New Orleans calliope tribute for jazz great Ellis Marsalis

NEW ORLEANS: A tourist riverboat calliope blasted hymn and gospel tunes across New Orleans' French Quarter on Friday as a tribute to the late jazz pianist and educator Ellis Marsalis.

Marsalis, who taught generations of jazz players, including four of his six sons, died Wednesday of pneumonia brought on by COVID-19.

On Friday, a medley including "How Great Thou Art" and "I'll Fly Away" climaxed with "When the Saints Go Marching In" and the "Ode to Joy" from Beethoven's Ninth Symphony.

Most of the city has been staying inside, but Tristan Dufrene was among several people making cellphone videos of the performance, which she said she'd learned about from an Instagram post.

"It was beautiful," she said afterward.

About two dozen people, many of them journalists, spaced themselves along the Bienville Street wharf for the 15-minute performance by Debbie Fagnano, who plays calliope on the riverboat Natchez.

New Orleans has been especially hard-hit by the coronavirus outbreak and the state's governor has warned that the region is projected to run out of ventilators by Tuesday and hospital beds five days later.

The boat may host brief Friday concerts as a morale-booster, since the sound carries a long way, said Adrienne Thomas, a spokeswoman for the steamboat company. "Perhaps next week we might be playing the tunes we usually play for Good Friday," she said.

A few miles away, at the Ellis Marsalis Center for Music, a sign saying classes are suspended until further notice was partly covered by one reading, "Rest In Peace Ellis. Forever in our hearts."

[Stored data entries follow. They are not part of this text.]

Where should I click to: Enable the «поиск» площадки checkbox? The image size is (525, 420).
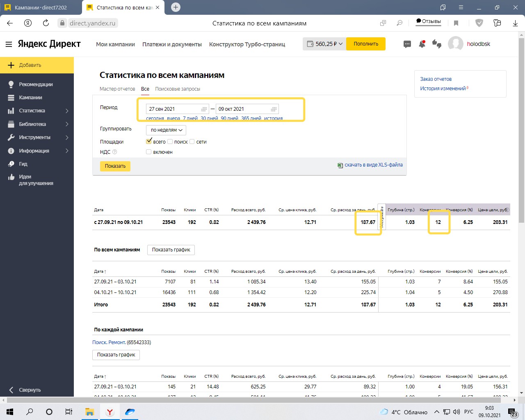tap(170, 142)
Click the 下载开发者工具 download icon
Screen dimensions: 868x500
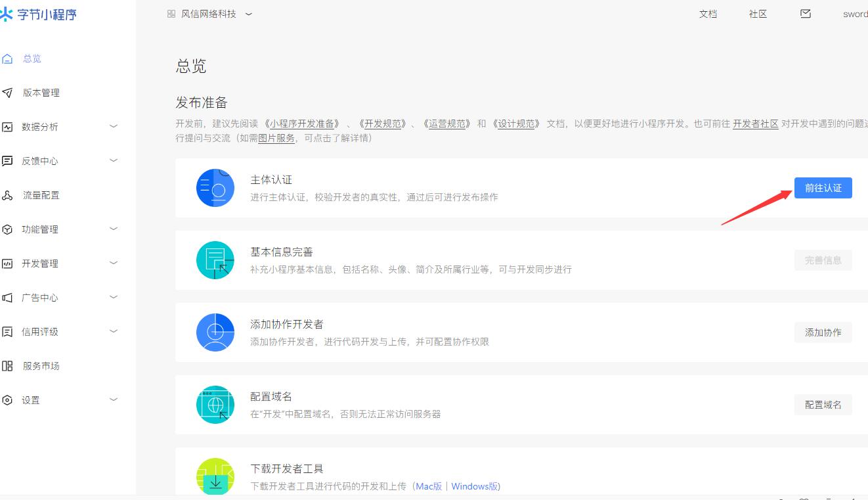click(215, 476)
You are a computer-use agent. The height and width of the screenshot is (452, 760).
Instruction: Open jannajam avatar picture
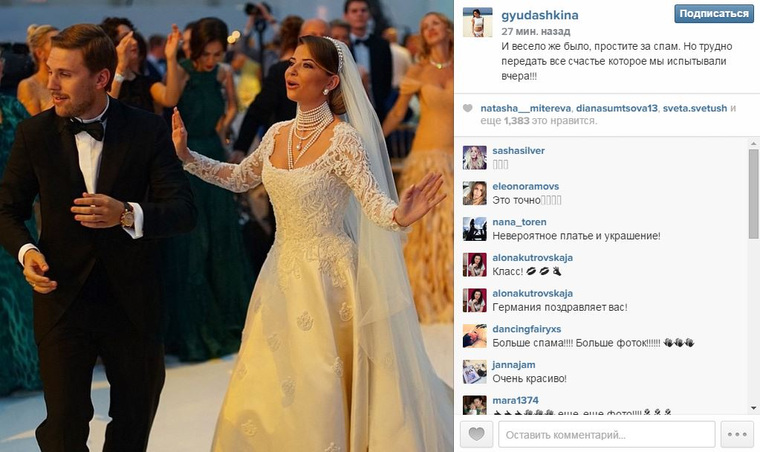(475, 372)
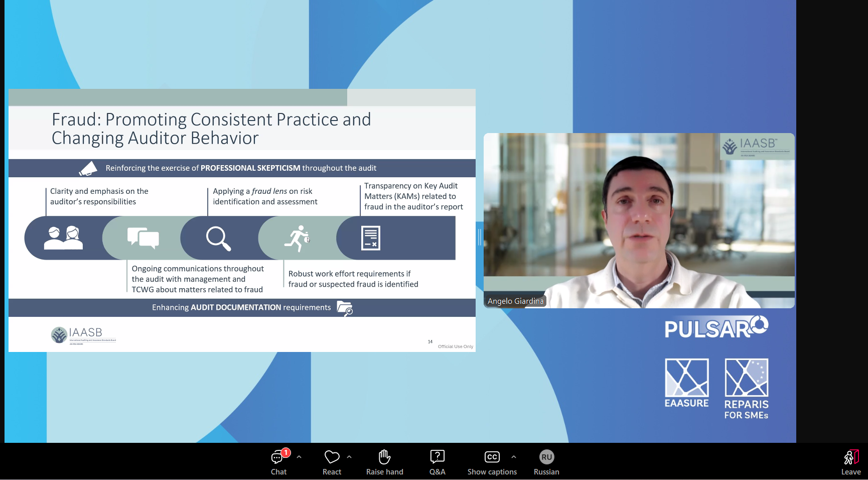Image resolution: width=868 pixels, height=480 pixels.
Task: Expand chat options arrow
Action: click(299, 457)
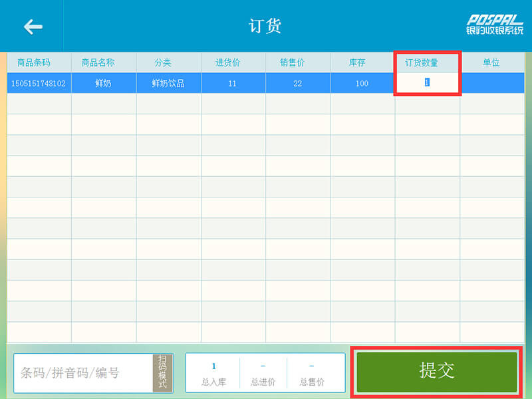Click the 总售价 total summary
The width and height of the screenshot is (532, 399).
tap(311, 374)
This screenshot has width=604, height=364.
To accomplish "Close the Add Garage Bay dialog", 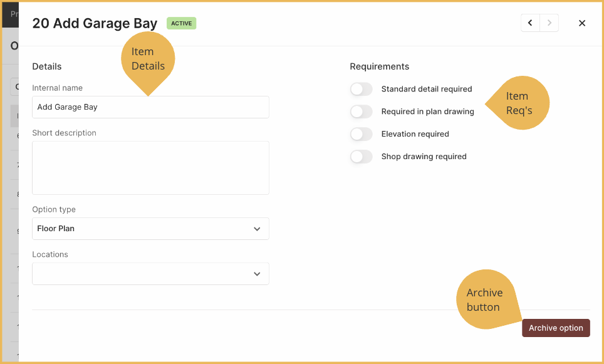I will point(582,23).
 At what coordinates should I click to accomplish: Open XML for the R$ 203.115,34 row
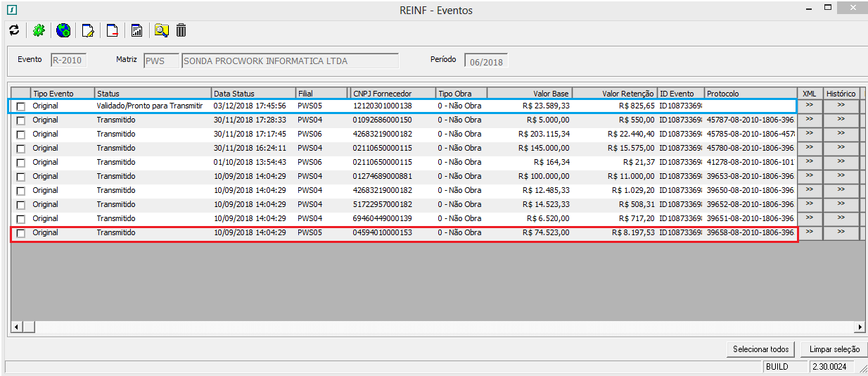(x=809, y=134)
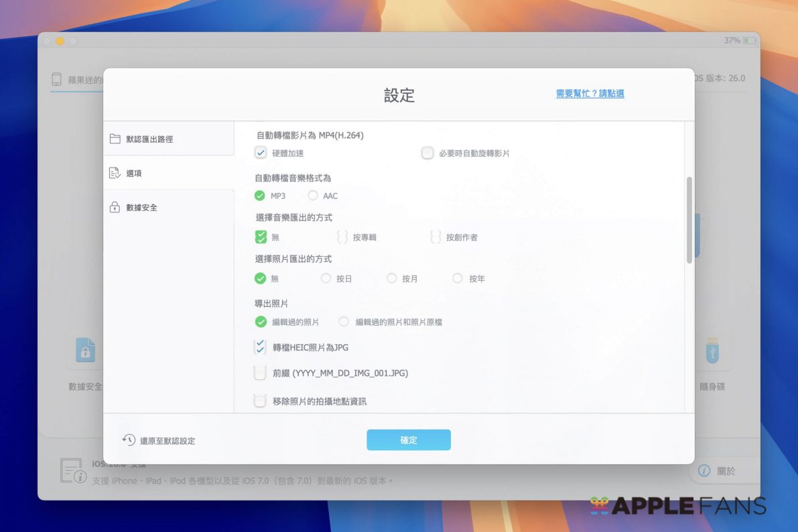Toggle 轉檔HEIC照片為JPG checkbox
798x532 pixels.
click(x=260, y=347)

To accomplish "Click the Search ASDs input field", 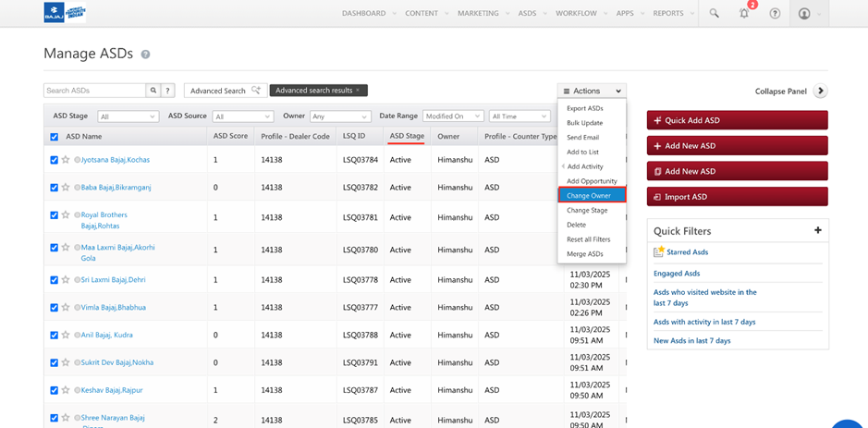I will [x=94, y=91].
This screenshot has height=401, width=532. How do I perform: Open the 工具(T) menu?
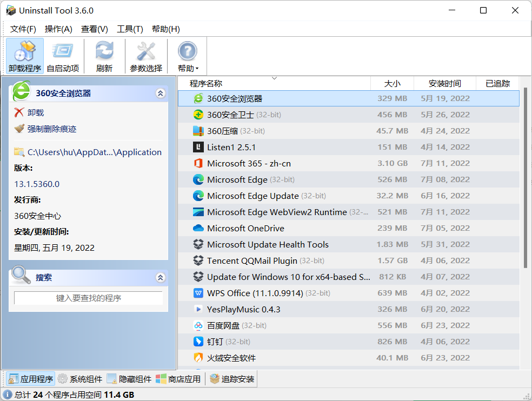pos(129,29)
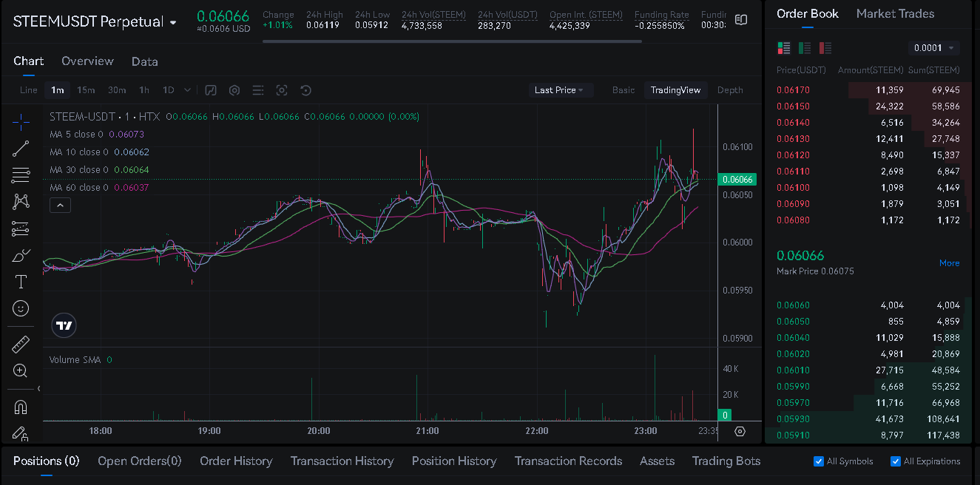Click the More link by mark price

[949, 263]
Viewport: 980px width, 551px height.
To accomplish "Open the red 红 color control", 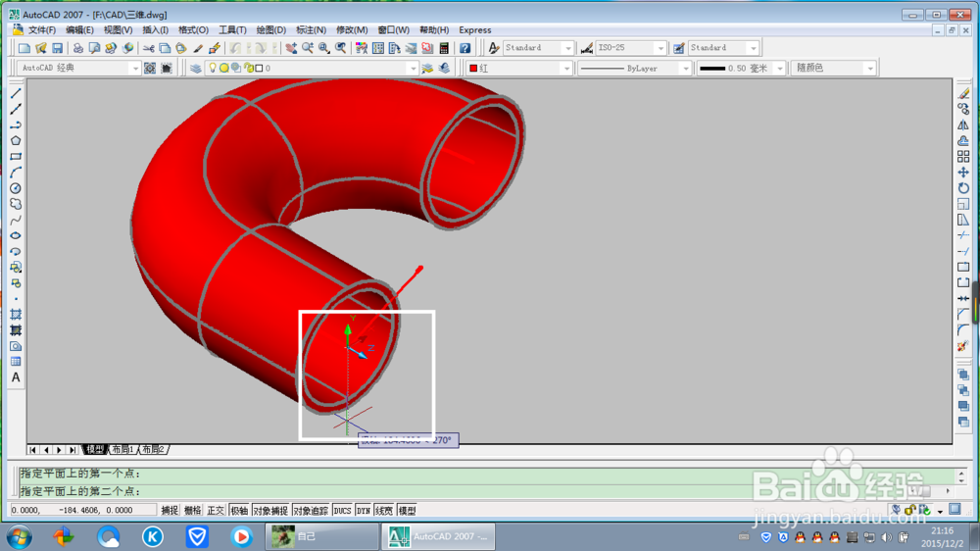I will pyautogui.click(x=518, y=69).
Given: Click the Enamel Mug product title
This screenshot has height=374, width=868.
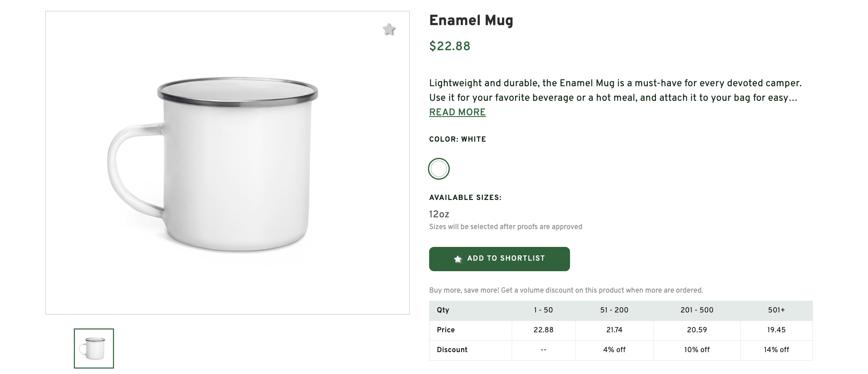Looking at the screenshot, I should [471, 20].
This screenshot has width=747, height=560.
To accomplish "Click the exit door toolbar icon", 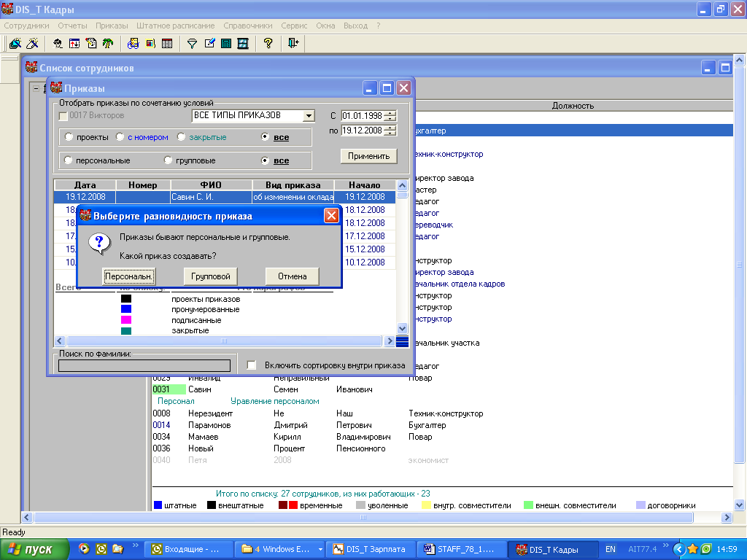I will pos(293,44).
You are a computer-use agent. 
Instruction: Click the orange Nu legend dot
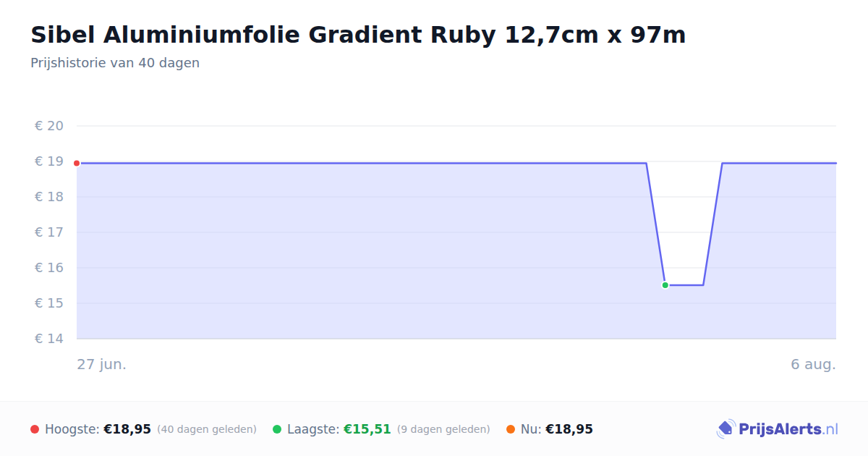click(511, 429)
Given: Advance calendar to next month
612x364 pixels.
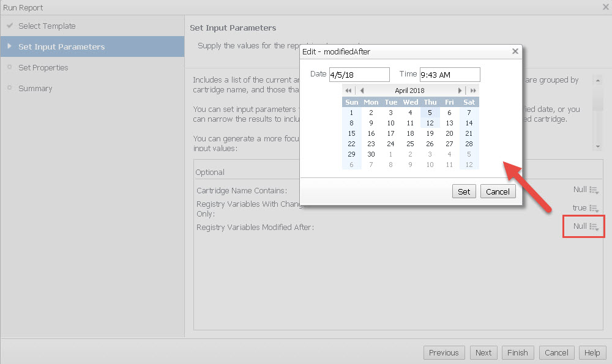Looking at the screenshot, I should pyautogui.click(x=460, y=91).
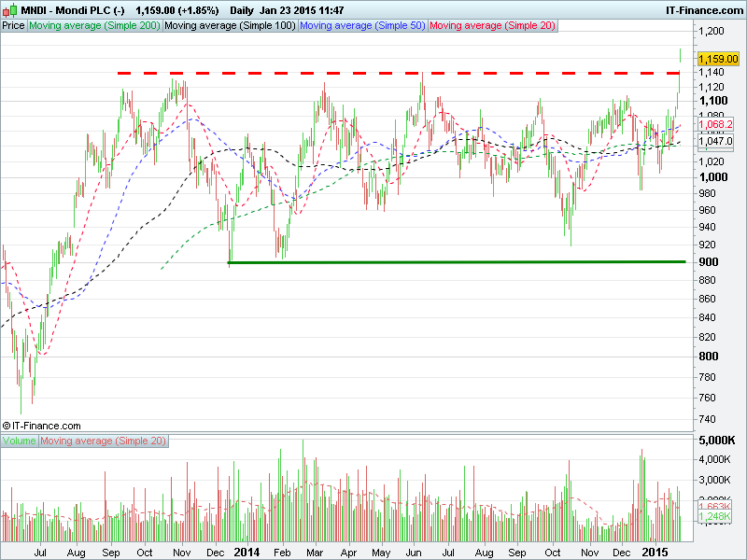747x560 pixels.
Task: Select Moving average (Simple 50) legend label
Action: [x=362, y=26]
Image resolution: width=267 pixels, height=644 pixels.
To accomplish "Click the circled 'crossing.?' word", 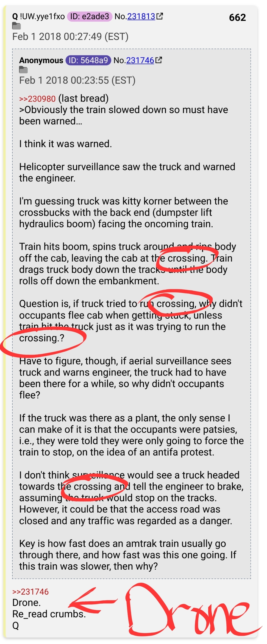I will pyautogui.click(x=42, y=338).
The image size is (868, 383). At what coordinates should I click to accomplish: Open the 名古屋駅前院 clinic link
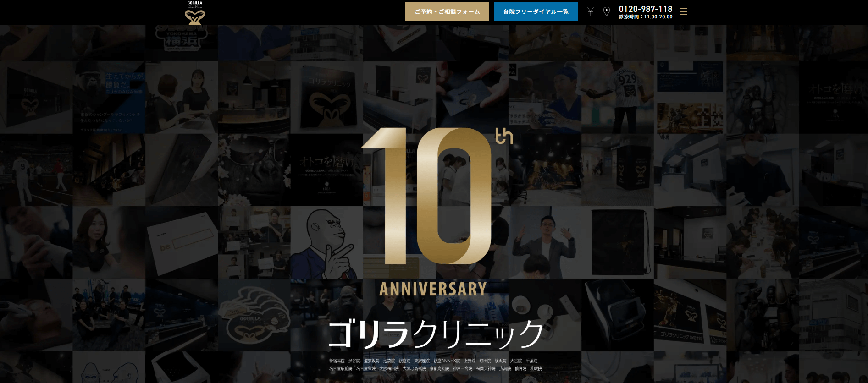[x=341, y=369]
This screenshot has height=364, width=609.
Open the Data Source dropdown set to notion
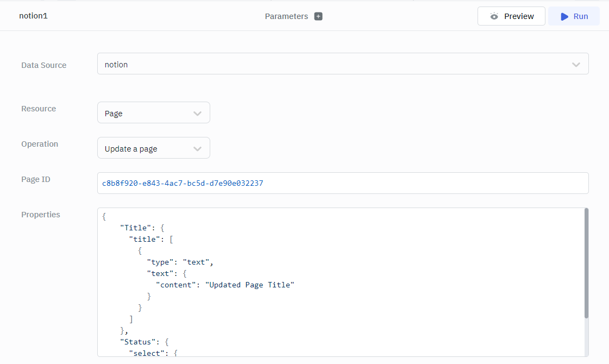[342, 64]
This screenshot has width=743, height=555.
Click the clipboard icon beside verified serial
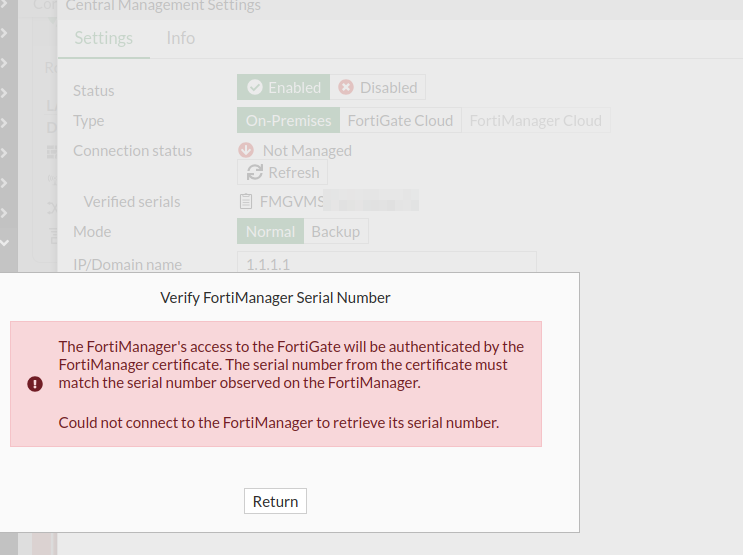[x=245, y=201]
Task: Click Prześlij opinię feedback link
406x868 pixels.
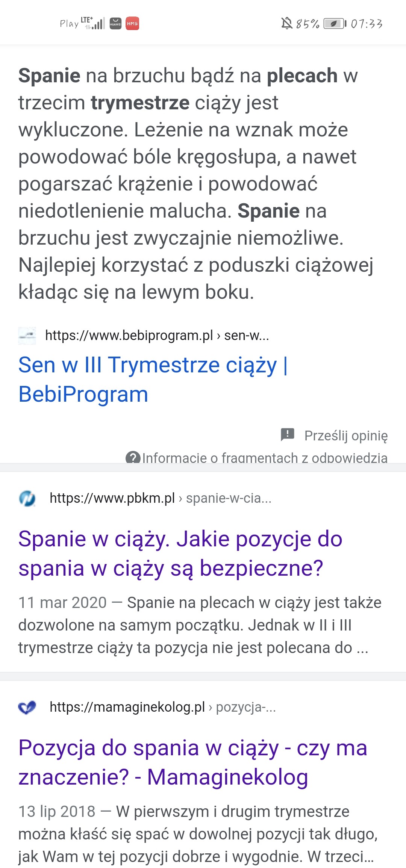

Saxophone player Branford Marsalis, one of Ellis Marsalis' sons, and singer and pianist Harry Connick Jr., who was among the elder Marsalis' students, founded the center in 2011 to preserve New Orleans music and culture.

Ellis Marsalis' son Wynton, a Pulitzer- and Grammy-winning trumpeter, is America's most prominent jazz spokesman as artistic director of jazz at New York's Lincoln Center.